Written request:
Reproduce the exercise instructions below word for word, from start to finish.

Quoted passage:

(begin)

Instructions
Welcome!
Today’s exercise will be done in groups of 2 to 4. You are allowed to pick your own partners. Once you have found a group, you can go into any of the small pair rooms to work.
Each member in the group should follow the instructions below:
First download the course repo here. (You will mostly work locally today). Unzip the downloaded folder, then click on the “.Rproj” file to open the project in RStudio. From the Files pane of RStudio, open the “week_03” folder.
In the “rmd” sub-folder, the instructions for your exercise are outlined (these are the same instructions you see here).
Each group should pick one of the datasets in the “data” folder. (You can read through the document titled “00_info_about_each_dataset” to get information about these datasets.)
Next, each group member should select one categorical variable from their chosen dataset. Their task will be to create a short R-Markdown-based HTML report showing the frequency distribution of the chosen variable across two sexes.
For example, Jane and John pick the India TB dataset. Jane looks at the frequency distribution of the education variable for men and women. And John looks at the distribution of the employment variable for men and women.

(end)

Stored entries
(begin)

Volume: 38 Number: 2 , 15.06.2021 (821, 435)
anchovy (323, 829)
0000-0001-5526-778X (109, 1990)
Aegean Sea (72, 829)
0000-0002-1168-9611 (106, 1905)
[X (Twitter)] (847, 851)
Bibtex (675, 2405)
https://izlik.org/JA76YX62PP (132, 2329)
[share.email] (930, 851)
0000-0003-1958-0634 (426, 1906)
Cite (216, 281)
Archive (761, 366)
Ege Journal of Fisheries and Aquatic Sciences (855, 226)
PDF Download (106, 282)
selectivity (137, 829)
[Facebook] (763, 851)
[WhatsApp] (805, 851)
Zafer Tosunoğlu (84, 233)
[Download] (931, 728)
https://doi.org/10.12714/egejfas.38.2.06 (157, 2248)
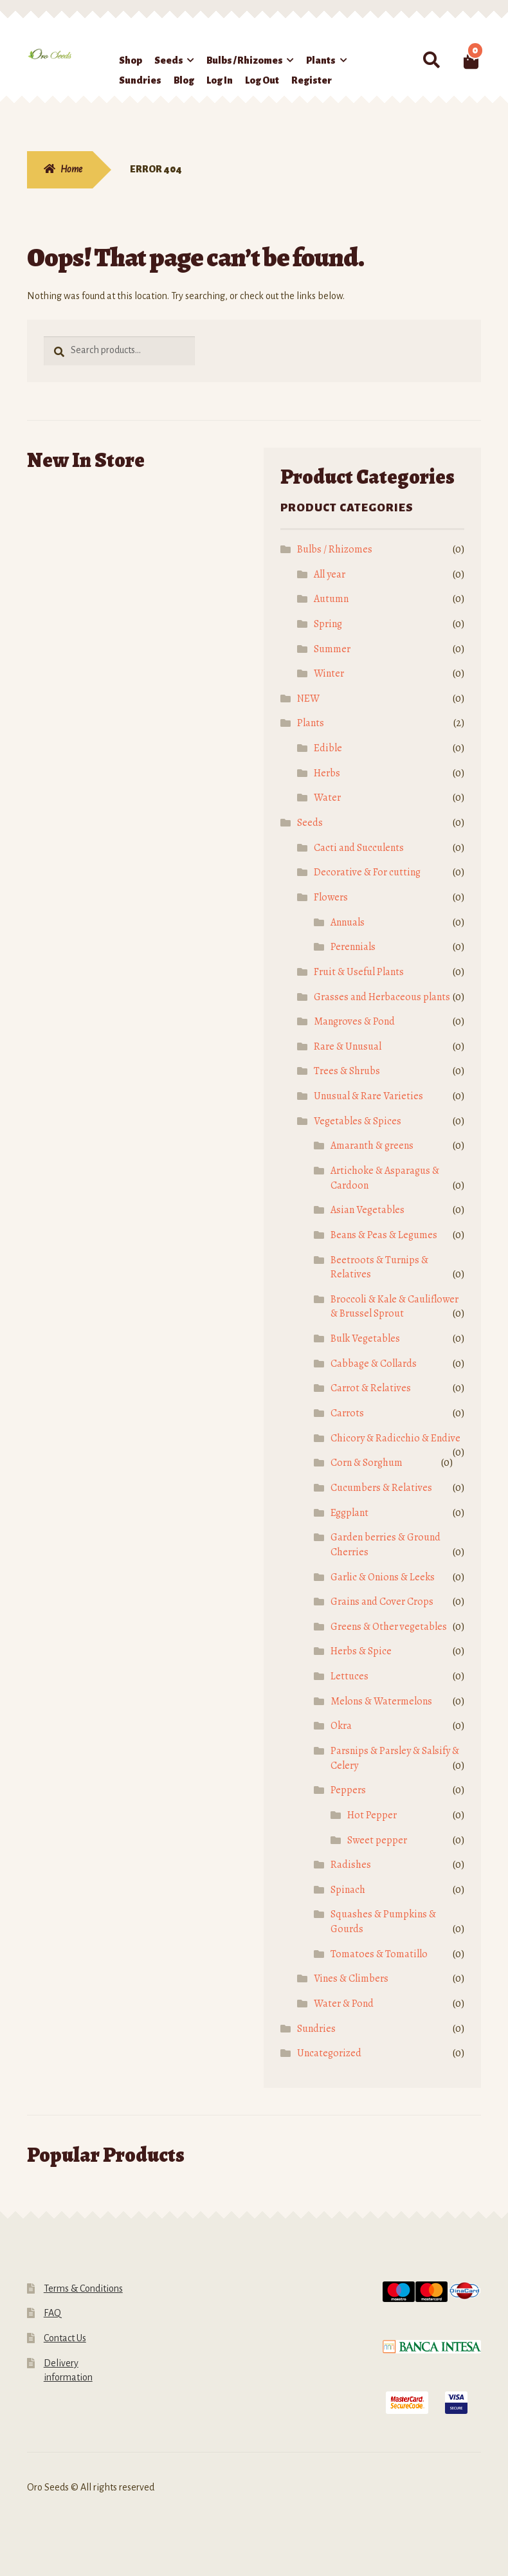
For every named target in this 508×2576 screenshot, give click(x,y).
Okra (341, 1726)
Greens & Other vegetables (389, 1627)
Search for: (431, 60)
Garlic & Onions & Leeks (383, 1577)
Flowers (331, 897)
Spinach (348, 1890)
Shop (130, 60)
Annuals (348, 922)
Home (71, 169)
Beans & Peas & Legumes (384, 1235)
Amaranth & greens (372, 1145)
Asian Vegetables (367, 1210)
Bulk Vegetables (365, 1338)
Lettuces (349, 1676)
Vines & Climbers (351, 1978)
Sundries (140, 80)
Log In (219, 80)
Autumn (331, 599)
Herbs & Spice (361, 1651)
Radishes (351, 1865)
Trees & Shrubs (347, 1071)
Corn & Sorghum (367, 1463)
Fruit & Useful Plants (359, 972)
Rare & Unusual (347, 1046)
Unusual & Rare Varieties (368, 1096)
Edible (328, 748)
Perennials (353, 947)
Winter (329, 673)
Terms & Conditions (83, 2288)
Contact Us (65, 2338)
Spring (328, 624)
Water (327, 797)
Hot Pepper (372, 1815)
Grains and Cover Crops (382, 1601)
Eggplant (349, 1513)
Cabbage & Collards (374, 1364)
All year (329, 574)
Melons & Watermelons (381, 1701)
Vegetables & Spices (357, 1121)
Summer (332, 649)
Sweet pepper (377, 1840)
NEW (308, 698)
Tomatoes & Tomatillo (379, 1954)
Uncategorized (329, 2053)
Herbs (327, 773)
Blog (184, 80)
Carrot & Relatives (371, 1388)
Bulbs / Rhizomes (244, 60)
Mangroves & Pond (354, 1021)
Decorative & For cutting (367, 872)
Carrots (347, 1413)
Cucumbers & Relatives (381, 1488)
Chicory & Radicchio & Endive (395, 1438)
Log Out (262, 80)
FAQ (52, 2313)
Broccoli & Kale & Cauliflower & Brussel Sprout (394, 1306)
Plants (321, 60)
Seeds (168, 60)
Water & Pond (344, 2003)
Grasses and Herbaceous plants (382, 997)
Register (311, 80)
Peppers (348, 1790)
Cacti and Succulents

(end)

Expected output:
Instructions
Welcome!
Today’s exercise will be done in groups of 2 to 4. You are allowed to pick your own partners. Once you have found a group, you can go into any of the small pair rooms to work.
Each member in the group should follow the instructions below:
First download the course repo here. (You will mostly work locally today). Unzip the downloaded folder, then click on the “.Rproj” file to open the project in RStudio. From the Files pane of RStudio, open the “week_03” folder.
In the “rmd” sub-folder, the instructions for your exercise are outlined (these are the same instructions you see here).
Each group should pick one of the datasets in the “data” folder. (You can read through the document titled “00_info_about_each_dataset” to get information about these datasets.)
Next, each group member should select one categorical variable from their chosen dataset. Their task will be to create a short R-Markdown-based HTML report showing the frequency distribution of the chosen variable across two sexes.
For example, Jane and John pick the India TB dataset. Jane looks at the frequency distribution of the education variable for men and women. And John looks at the distribution of the employment variable for men and women.